● ENTRIES PROVIDED:
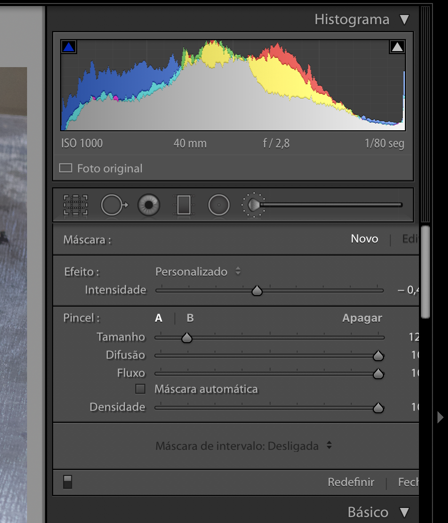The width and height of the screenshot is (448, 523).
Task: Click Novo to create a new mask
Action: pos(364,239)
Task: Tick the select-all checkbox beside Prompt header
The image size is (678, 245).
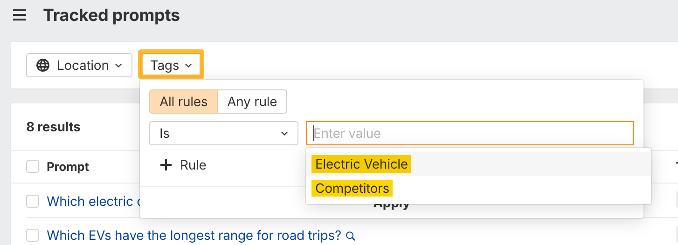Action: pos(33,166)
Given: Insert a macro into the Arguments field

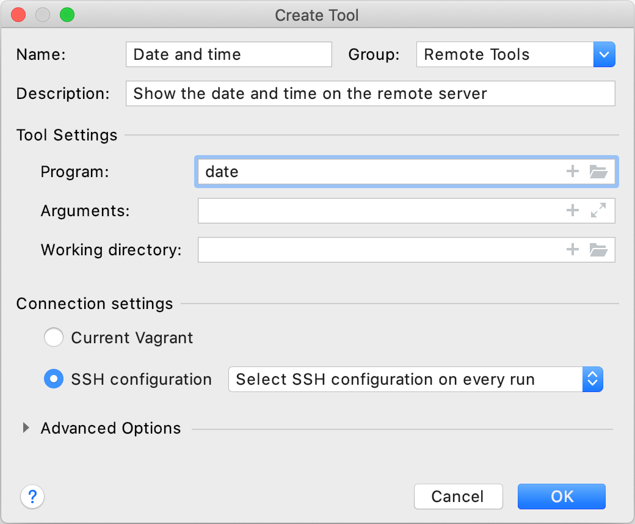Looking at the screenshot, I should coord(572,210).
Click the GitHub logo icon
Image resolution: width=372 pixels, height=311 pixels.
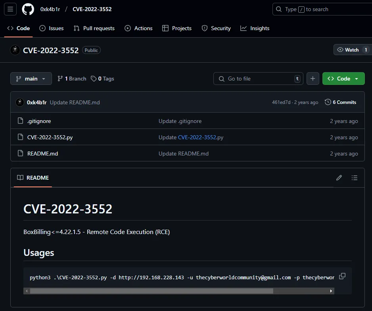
==
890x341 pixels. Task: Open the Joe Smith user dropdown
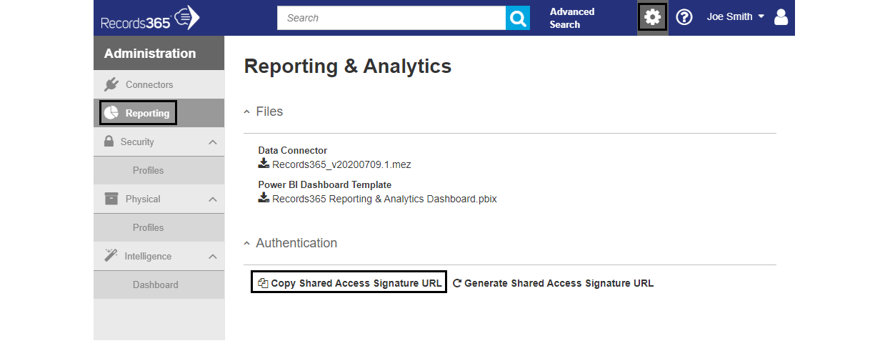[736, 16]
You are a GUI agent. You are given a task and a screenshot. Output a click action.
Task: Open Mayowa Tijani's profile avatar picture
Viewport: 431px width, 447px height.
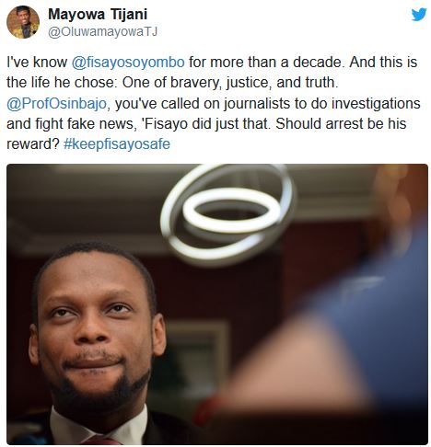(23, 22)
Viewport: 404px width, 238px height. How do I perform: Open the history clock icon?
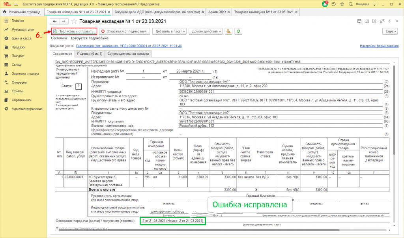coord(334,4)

● WHAT YOU WILL DO: Starting at the line above that contains "Given: Insert a", transcribe every line exactly through the line that contains "Image resolution: width=372", including that last one, and skip the pictures.

● WRITTEN ANSWER:
Given: Insert a macro into the Arguments field

Looking at the screenshot, I should coord(572,210).
Click the GitHub logo icon
Image resolution: width=372 pixels, height=311 pixels.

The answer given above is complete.